Sparrow and Finch Gardening Your garden is an ecosystem that needs to be looked after

Your garden is an ecosystem that needs to be looked after

Whether you live in an urban apartment or a rural homestead, your outdoor area is more than just a private space. Ecologically, a garden is another jigsaw piece in the landscape.

No matter how big or small, gardens can have a positive impact on the natural processes and functions of the area. For example, they can regulate water drainage, reduce the harmful effects of strong winds, and provide food and shelter to native wildlife.

The presence of wildlife in urban areas depends on their specific food and shelter requirements, their response to disturbances, and the quantity and quality of green space in the landscape.

A home garden can be a haven for larger animals such as birds or mammals.
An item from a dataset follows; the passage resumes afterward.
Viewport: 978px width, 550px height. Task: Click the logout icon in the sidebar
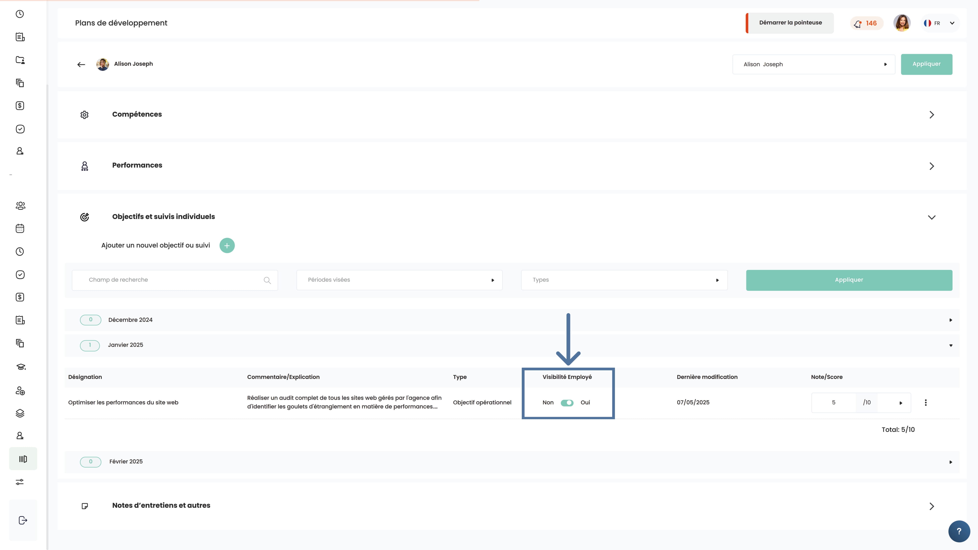23,520
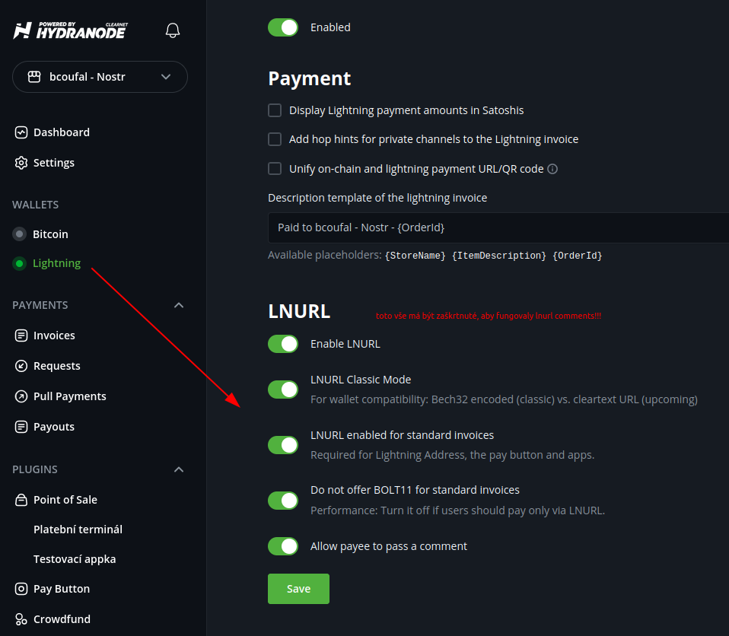
Task: Click the Settings gear icon
Action: pos(21,163)
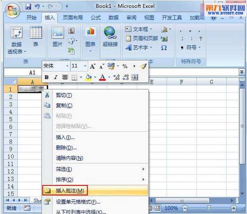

It could also be a home for smaller animals such as bugs.

Gardening with Pollinators is an easy way to promote biodiversity in urban areas where space is limited. Depending on the landscape surrounding your home, pollinator habitat will also serve as a habitat for other animals.

Butterflies play an important role in backyard pollination. John Tann/FlickrCC BY

Flowers are only the beginning.

Flowers are the primary source of sugar (nectar), protein (pollen), and other nutrients for insects and birds. native honey bee larvae are almost entirely dependent on the pollen that their parents collect. This is why flowers are vital to growing native bee populations.

There is not one best flower combination for wild bees. Online lists of “plants for bees” are often based upon local knowledge and do not always apply to all regions. The general rule for a pollinator’s garden is to have a variety of flowers that bloom for the majority of the year.

Native Plants can be used to attract native pollinators, such as insects and birds. However, many exotic plants are also popular, including herbs, fruits and vegetables. Modern hybrids should be carefully chosen, as many are bred to have commercial traits in fruit or flowers (such as size or color), but lack the nectar and scent that will attract pollinators.

Native plants, like this New Holland Honeyeater can attract birds. Cazz/Flickr

Build it, and they will Come

The design and structure of a garden will determine which wildlife species visit or choose to live there. A vertical structure built with multiple layers of plants at different heights provides more space for wildlife. The small plants and shrubs are good for insects and smaller birds. Larger trees and larger birds will visit the area.

Insects and small lizards can find shelter in large trees that have rough bark or shed. Conifers, acacias, and eucalyptus trees that produce sap and resin are useful to some native wasp and bee species. These species use resin to seal nest cells.

Insect Hotels are a great way to provide homes for insects who nest normally in dead wood. Only a small percentage of bee species nest in wood. Around 75% of the bee species in the world dig their nests deep into the earth, usually on sandy, uncompacted ground. They prefer a slope where they won’t become waterlogged.

Insect hotel images from attract wood-nesting insect. Image of an insect hotel from

While it can be challenging to fit all this into a small garden, many pollinator insect species have home ranges that are only a few hundred meters, whereas birds and mammals travel much farther. Landscape composition can influence wildlife potential in a garden. High proportions of paved surfaces can decrease the number of native bird or wild honey bees in the neighborhood. can have a negative impact on wild bee.

Food Chain Disruption

As with any ecosystem, gardens are a complex web of life. From the soil microbes below the ground to the birds that live in the trees, there is a lot going on. It is easy to grab a spray bottle and kill the dandelions, but what about the side effects?

The animals and plants that we consider a nuisance in the backyard often perform services we do not see. Many native species of wasps and flies (even the blowflies!) are pollinators. As adults, they are pollinators. As larvae, they can control many of the pest insects we see on plants or decompose wastes. Geckos and skinks are small reptiles that feed on insects like mosquitoes or midges.

Dandelions, clover, and other plants that we consider lawn weeds are actually favorite foods for native bees. As they feed on plants, scale insects and aphids produce honeydew, a sweet substance. This sugary substance is important for beneficial insects such as wasps, bees, and hoverflies.

Aphids are a source of sugars that other insects use as food. ron_n_beths pics/FlickrCC BY-NC

One of the easiest ways to improve wildlife in gardens is by limiting synthetic chemical use. Insecticides may kill beneficial insects or indirectly affect them by disrupting metabolism or reproduction cycles. Herbicide overuse can remove important food sources, such as dandelions, which pollinators depend on when other flowers are scarce.